▶ [Short task A]
Could you arrange the entries as a numbered list, beginning at the line that contains "Given: Switch to the 服务器监控 tab" and stopping after the line that contains "tap(1218, 411)", with blank lines left out?

** BEGIN Supplied text **

# Week 2 - Implementation of Shaffer et al

In [None]:
# This line tells matplotlib to include plots here
%matplotlib inline
import numpy as np # We'll need numpy later
from scipy.stats import kstest, ttest_ind, ks_2samp, zscore
import matplotlib.pyplot as plt # This lets us access the pyplot functions

## (1) Estimation of a sample mean from a normally distributed variable.

Let us assume that a true distribution of a process is described by the normal distribution with $\mu=5$ and $\sigma=1$. You have a measurement technique that allows you to sample n points from this distribution. In Python we can use a random number generator whose numbers will be chosen from the desired normal distribution by using the function `np.random.normal`. Sample from this normal distribution from n=1 to 50 (i.e. n=1:50). Create a plot for the standard deviation of the calculated mean from each n when you repeat the sampling 1000 times each. (i.e. You will repeat your n observations 1000 times and will calculate the sample mean for each of the 1000 trials).

In [None]:
# Initial code here

#### 1a. Plot the standard deviation of the sample mean versus n. Add a second line which is 1/sqrt(n). Describe what this tells you about the relationship between n and your power to estimate the underlying mean.

In [None]:
# Answer to 1a here

#### 1b. Plot the boxplot for the sample means for all values n. Using words, interpret what the boxplot view of the 1000 trials for n=1 means and what the trends in the boxplot demonstrate compared to the plot in 1a (I.e. What information do you gain or lose in the two different plotting schemes)?

** END Supplied text **
** BEGIN Extracted entries **

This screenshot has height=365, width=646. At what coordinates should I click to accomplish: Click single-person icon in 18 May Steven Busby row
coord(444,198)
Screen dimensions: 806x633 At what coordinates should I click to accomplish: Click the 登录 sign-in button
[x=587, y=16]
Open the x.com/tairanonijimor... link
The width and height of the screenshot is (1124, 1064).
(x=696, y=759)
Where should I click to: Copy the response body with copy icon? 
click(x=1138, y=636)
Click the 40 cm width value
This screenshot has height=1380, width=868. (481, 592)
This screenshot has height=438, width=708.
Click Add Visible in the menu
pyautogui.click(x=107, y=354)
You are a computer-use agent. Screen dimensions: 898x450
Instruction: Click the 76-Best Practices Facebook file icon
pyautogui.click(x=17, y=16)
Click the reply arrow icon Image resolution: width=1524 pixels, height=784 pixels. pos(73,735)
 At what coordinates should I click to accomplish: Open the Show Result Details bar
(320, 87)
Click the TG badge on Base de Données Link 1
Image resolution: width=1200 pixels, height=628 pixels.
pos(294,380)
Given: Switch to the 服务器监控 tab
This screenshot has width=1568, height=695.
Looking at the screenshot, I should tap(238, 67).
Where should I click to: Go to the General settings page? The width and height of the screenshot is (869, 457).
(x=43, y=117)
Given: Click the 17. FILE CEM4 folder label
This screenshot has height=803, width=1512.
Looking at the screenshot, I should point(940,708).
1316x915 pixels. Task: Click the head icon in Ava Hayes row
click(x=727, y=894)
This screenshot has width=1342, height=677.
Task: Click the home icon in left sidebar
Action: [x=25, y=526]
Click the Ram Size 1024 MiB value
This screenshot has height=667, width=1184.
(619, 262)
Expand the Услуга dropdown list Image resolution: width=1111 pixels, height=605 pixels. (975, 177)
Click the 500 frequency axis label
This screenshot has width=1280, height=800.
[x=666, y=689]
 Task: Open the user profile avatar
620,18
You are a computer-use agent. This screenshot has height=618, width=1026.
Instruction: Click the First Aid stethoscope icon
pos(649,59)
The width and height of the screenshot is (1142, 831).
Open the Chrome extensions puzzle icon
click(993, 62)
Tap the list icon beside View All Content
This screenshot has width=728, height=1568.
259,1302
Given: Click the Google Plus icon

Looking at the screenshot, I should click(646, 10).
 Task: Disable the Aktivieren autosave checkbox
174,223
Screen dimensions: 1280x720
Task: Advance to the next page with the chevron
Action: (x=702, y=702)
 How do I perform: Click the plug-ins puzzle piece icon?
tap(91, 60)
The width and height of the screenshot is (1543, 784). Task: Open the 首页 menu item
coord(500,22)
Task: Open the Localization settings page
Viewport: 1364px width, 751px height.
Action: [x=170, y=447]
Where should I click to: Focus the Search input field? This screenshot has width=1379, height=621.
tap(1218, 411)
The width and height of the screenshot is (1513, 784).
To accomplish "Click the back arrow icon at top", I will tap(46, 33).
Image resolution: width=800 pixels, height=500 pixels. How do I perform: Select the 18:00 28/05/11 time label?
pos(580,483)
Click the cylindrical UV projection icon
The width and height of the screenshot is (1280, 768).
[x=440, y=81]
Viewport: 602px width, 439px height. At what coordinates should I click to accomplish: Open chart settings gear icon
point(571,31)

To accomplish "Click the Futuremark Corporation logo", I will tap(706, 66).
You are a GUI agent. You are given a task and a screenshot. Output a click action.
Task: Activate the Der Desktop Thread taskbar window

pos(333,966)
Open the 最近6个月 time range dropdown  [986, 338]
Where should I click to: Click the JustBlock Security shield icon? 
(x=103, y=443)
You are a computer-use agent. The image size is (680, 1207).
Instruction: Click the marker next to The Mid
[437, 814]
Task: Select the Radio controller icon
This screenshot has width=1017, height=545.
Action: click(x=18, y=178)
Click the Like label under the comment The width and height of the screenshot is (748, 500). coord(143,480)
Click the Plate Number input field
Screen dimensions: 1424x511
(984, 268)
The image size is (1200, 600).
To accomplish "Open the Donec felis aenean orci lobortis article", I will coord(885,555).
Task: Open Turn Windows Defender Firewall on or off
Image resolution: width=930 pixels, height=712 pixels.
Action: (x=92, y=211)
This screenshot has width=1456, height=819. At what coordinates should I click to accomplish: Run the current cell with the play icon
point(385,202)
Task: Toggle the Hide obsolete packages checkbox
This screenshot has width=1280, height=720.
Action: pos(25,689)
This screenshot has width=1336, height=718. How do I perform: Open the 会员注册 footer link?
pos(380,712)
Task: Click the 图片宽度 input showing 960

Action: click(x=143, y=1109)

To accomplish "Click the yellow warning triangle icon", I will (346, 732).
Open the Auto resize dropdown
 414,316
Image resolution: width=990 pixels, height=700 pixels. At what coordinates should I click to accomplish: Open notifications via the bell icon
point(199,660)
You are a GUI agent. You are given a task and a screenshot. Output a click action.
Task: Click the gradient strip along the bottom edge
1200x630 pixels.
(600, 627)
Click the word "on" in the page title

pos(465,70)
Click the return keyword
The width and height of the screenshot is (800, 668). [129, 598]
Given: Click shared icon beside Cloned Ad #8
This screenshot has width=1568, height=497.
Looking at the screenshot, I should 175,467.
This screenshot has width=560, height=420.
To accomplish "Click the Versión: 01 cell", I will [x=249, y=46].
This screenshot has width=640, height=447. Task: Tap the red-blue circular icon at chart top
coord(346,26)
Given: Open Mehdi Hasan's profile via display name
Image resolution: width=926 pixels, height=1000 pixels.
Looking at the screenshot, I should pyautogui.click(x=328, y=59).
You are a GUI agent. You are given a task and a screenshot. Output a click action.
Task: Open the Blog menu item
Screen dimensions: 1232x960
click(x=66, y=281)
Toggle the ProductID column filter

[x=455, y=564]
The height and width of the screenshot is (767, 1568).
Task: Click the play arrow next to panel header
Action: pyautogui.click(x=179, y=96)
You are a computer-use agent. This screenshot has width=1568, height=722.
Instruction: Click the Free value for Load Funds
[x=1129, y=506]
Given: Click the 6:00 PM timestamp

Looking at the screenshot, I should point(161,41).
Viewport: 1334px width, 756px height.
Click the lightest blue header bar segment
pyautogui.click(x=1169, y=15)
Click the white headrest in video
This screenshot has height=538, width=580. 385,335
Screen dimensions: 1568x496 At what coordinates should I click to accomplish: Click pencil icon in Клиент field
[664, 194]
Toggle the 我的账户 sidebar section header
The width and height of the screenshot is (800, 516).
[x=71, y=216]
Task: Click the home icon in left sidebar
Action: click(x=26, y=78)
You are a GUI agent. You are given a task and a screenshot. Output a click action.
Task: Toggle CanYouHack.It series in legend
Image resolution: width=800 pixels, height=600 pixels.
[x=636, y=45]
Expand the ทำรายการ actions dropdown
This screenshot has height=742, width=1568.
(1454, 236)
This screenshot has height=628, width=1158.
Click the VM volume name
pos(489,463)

** END Extracted entries **

▶ [Short task B]
Set down the Week 2 notebook text word for word, beginning at the words "Let us assume" and stopping after "the 1000 trials).".

▶ [Response A]
1. Given: Switch to the 服务器监控 tab
2. This screenshot has width=1568, height=695.
3. Looking at the screenshot, I should tap(238, 67).
4. Where should I click to: Go to the General settings page? The width and height of the screenshot is (869, 457).
5. (x=43, y=117)
6. Given: Click the 17. FILE CEM4 folder label
7. This screenshot has height=803, width=1512.
8. Looking at the screenshot, I should point(940,708).
9. 1316x915 pixels. Task: Click the head icon in Ava Hayes row
10. click(x=727, y=894)
11. This screenshot has width=1342, height=677.
12. Task: Click the home icon in left sidebar
13. Action: [x=25, y=526]
14. Click the Ram Size 1024 MiB value
15. This screenshot has height=667, width=1184.
16. (619, 262)
17. Expand the Услуга dropdown list Image resolution: width=1111 pixels, height=605 pixels. (975, 177)
18. Click the 500 frequency axis label
19. This screenshot has width=1280, height=800.
20. [x=666, y=689]
21.  Task: Open the user profile avatar
22. 620,18
23. You are a computer-use agent. This screenshot has height=618, width=1026.
24. Instruction: Click the First Aid stethoscope icon
25. pos(649,59)
26. The width and height of the screenshot is (1142, 831).
27. Open the Chrome extensions puzzle icon
28. click(993, 62)
29. Tap the list icon beside View All Content
30. This screenshot has width=728, height=1568.
31. 259,1302
32. Given: Click the Google Plus icon
33. Looking at the screenshot, I should click(646, 10).
34.  Task: Disable the Aktivieren autosave checkbox
35. 174,223
36. Screen dimensions: 1280x720
37. Task: Advance to the next page with the chevron
38. Action: (x=702, y=702)
39.  How do I perform: Click the plug-ins puzzle piece icon?
40. tap(91, 60)
41. The width and height of the screenshot is (1543, 784). Task: Open the 首页 menu item
42. coord(500,22)
43. Task: Open the Localization settings page
44. Viewport: 1364px width, 751px height.
45. Action: [x=170, y=447]
46. Where should I click to: Focus the Search input field? This screenshot has width=1379, height=621.
47. tap(1218, 411)

▶ [Response B]
Let us assume that a true distribution of a process is described by the normal distribution with $\mu=5$ and $\sigma=1$. You have a measurement technique that allows you to sample n points from this distribution. In Python we can use a random number generator whose numbers will be chosen from the desired normal distribution by using the function `np.random.normal`. Sample from this normal distribution from n=1 to 50 (i.e. n=1:50). Create a plot for the standard deviation of the calculated mean from each n when you repeat the sampling 1000 times each. (i.e. You will repeat your n observations 1000 times and will calculate the sample mean for each of the 1000 trials).